▶ **RECORDED DATA**:
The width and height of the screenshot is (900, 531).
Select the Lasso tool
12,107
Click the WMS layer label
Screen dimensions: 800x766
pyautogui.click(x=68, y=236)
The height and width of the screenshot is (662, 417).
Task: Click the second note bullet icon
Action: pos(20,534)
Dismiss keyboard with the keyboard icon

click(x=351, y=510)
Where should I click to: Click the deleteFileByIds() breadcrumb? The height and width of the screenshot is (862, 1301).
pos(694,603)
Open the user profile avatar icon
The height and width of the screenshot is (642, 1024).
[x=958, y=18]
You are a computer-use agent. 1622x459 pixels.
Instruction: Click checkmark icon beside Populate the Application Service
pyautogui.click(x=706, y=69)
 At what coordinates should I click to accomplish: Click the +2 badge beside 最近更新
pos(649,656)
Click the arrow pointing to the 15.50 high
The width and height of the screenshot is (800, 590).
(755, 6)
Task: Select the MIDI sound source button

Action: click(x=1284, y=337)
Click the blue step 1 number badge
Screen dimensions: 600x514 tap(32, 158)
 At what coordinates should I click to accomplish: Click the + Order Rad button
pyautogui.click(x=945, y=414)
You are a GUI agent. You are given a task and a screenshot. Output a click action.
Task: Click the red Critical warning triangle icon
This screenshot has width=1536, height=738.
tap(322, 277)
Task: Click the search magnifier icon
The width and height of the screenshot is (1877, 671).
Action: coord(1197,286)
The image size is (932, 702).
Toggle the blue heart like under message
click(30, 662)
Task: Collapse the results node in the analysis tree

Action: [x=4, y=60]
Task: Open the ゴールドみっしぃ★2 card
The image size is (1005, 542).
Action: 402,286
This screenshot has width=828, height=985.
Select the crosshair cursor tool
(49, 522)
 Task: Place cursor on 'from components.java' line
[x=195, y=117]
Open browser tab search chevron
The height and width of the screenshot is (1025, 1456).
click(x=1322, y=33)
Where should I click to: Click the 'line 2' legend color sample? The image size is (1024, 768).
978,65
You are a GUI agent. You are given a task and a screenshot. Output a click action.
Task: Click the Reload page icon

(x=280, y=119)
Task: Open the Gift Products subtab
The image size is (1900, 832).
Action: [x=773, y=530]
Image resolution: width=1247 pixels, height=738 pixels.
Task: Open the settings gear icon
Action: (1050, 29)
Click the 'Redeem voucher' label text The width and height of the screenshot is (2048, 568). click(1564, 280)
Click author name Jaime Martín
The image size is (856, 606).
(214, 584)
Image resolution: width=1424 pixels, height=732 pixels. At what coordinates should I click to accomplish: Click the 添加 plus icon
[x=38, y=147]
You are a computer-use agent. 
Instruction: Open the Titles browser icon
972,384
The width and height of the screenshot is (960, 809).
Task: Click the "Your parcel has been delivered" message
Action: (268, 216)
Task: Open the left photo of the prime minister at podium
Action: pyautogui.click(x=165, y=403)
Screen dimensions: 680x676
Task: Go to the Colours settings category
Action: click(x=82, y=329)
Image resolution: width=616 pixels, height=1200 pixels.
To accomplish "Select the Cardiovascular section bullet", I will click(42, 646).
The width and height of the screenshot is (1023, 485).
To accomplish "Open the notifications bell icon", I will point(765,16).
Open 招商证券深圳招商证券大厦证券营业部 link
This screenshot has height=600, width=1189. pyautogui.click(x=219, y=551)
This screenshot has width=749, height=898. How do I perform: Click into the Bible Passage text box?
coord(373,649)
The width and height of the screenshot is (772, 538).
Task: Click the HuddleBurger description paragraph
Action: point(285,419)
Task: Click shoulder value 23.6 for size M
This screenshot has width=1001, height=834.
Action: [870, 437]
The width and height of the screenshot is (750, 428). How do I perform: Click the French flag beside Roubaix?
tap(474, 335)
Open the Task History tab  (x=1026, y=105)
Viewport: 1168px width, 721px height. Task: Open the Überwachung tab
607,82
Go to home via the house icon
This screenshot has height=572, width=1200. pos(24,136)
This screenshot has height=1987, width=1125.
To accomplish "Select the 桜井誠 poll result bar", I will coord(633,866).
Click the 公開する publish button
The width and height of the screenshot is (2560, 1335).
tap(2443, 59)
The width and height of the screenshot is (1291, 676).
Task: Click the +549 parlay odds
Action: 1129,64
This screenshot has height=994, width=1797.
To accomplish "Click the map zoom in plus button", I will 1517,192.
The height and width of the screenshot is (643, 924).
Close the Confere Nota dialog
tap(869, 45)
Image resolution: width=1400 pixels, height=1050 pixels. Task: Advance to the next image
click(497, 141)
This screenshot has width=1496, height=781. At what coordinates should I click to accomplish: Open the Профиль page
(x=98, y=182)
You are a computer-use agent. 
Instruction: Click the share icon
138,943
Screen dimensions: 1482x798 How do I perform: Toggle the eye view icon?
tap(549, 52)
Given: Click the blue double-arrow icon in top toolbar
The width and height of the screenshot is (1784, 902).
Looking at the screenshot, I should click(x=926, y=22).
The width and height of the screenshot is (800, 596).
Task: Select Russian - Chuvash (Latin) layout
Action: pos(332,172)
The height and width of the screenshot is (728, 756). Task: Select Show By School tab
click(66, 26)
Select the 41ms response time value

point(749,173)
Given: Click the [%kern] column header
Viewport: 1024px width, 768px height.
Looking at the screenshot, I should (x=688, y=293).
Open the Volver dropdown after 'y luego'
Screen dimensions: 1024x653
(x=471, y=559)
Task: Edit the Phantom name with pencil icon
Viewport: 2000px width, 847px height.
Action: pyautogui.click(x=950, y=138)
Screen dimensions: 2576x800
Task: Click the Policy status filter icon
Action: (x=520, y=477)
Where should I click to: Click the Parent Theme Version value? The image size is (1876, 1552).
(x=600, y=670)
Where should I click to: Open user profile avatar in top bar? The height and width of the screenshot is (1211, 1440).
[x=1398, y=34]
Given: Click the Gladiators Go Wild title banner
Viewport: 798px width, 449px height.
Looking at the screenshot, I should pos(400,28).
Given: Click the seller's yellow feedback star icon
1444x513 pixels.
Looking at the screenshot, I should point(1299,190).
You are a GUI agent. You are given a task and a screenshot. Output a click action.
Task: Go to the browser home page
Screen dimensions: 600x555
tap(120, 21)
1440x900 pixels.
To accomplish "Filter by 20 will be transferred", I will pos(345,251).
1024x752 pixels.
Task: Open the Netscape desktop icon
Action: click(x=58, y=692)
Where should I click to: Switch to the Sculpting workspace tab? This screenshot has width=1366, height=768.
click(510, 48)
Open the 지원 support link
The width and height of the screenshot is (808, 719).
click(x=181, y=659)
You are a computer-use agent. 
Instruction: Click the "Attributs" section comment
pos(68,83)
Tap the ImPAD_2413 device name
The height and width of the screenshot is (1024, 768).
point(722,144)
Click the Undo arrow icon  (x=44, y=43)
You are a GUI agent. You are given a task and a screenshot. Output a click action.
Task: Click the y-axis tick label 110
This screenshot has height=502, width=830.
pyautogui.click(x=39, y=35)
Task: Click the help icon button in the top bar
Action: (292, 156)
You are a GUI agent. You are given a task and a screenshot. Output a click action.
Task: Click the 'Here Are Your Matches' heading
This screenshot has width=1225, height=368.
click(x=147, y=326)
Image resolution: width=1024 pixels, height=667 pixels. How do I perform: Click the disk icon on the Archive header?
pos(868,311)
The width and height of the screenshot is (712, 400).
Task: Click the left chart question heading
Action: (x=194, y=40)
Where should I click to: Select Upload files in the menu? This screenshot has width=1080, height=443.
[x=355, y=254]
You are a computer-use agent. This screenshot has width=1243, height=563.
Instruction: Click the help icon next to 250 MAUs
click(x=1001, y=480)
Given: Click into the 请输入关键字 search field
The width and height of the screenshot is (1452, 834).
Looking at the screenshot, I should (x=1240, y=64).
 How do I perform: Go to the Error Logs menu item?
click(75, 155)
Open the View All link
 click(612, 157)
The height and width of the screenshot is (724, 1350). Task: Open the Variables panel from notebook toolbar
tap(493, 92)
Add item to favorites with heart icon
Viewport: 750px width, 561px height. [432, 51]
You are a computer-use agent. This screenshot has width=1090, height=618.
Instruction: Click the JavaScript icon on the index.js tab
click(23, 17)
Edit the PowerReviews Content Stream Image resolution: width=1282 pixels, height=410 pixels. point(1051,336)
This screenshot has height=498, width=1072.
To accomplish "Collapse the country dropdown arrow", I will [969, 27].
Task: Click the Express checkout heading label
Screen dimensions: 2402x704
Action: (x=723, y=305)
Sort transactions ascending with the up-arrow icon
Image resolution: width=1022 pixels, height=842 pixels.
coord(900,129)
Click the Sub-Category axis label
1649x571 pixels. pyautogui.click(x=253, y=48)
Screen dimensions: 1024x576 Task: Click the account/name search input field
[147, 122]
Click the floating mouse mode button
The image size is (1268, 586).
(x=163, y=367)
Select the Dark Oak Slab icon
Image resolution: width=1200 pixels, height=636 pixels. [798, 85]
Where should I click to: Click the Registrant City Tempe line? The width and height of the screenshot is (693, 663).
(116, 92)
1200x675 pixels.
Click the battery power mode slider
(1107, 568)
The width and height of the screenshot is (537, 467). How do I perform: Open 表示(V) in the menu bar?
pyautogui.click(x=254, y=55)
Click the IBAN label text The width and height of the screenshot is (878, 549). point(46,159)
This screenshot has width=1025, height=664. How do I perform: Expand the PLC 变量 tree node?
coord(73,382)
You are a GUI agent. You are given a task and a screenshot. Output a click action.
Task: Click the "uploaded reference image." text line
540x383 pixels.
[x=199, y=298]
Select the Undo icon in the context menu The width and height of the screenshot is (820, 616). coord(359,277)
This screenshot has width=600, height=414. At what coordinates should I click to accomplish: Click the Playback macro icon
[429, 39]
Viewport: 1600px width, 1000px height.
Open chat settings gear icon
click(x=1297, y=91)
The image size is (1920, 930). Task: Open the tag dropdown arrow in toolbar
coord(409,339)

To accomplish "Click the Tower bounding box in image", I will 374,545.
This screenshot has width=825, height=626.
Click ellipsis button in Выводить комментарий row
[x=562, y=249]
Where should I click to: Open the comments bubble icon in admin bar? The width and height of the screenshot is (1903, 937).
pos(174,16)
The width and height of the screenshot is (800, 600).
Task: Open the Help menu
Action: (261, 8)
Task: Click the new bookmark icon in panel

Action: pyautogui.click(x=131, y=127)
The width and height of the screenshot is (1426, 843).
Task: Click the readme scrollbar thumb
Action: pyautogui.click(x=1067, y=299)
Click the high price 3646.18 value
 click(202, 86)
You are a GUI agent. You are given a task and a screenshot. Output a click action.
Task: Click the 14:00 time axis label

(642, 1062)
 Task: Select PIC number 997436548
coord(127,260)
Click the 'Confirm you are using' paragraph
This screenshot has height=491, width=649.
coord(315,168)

▶ **EXERCISE OBJECTIVE**: Copy out each line of the data above, exactly, if it lies between the line holding "This screenshot has height=502, width=830." and the line holding "Click the floating mouse mode button", inclusive; copy no other line.

▶ **YOUR RESPONSE**:
This screenshot has height=502, width=830.
pyautogui.click(x=39, y=35)
Task: Click the help icon button in the top bar
Action: (292, 156)
You are a GUI agent. You are given a task and a screenshot. Output a click action.
Task: Click the 'Here Are Your Matches' heading
This screenshot has width=1225, height=368.
click(x=147, y=326)
Image resolution: width=1024 pixels, height=667 pixels. How do I perform: Click the disk icon on the Archive header?
pos(868,311)
The width and height of the screenshot is (712, 400).
Task: Click the left chart question heading
Action: (x=194, y=40)
Where should I click to: Select Upload files in the menu? This screenshot has width=1080, height=443.
[x=355, y=254]
You are a computer-use agent. This screenshot has width=1243, height=563.
Instruction: Click the help icon next to 250 MAUs
click(x=1001, y=480)
Given: Click into the 请输入关键字 search field
The width and height of the screenshot is (1452, 834).
Looking at the screenshot, I should (x=1240, y=64).
 How do I perform: Go to the Error Logs menu item?
click(75, 155)
Open the View All link
 click(612, 157)
The height and width of the screenshot is (724, 1350). Task: Open the Variables panel from notebook toolbar
tap(493, 92)
Add item to favorites with heart icon
Viewport: 750px width, 561px height. [432, 51]
You are a computer-use agent. This screenshot has width=1090, height=618.
Instruction: Click the JavaScript icon on the index.js tab
click(23, 17)
Edit the PowerReviews Content Stream Image resolution: width=1282 pixels, height=410 pixels. point(1051,336)
This screenshot has height=498, width=1072.
To accomplish "Collapse the country dropdown arrow", I will [969, 27].
Task: Click the Express checkout heading label
Screen dimensions: 2402x704
Action: (x=723, y=305)
Sort transactions ascending with the up-arrow icon
Image resolution: width=1022 pixels, height=842 pixels.
coord(900,129)
Click the Sub-Category axis label
1649x571 pixels. pyautogui.click(x=253, y=48)
Screen dimensions: 1024x576 Task: Click the account/name search input field
[147, 122]
Click the floating mouse mode button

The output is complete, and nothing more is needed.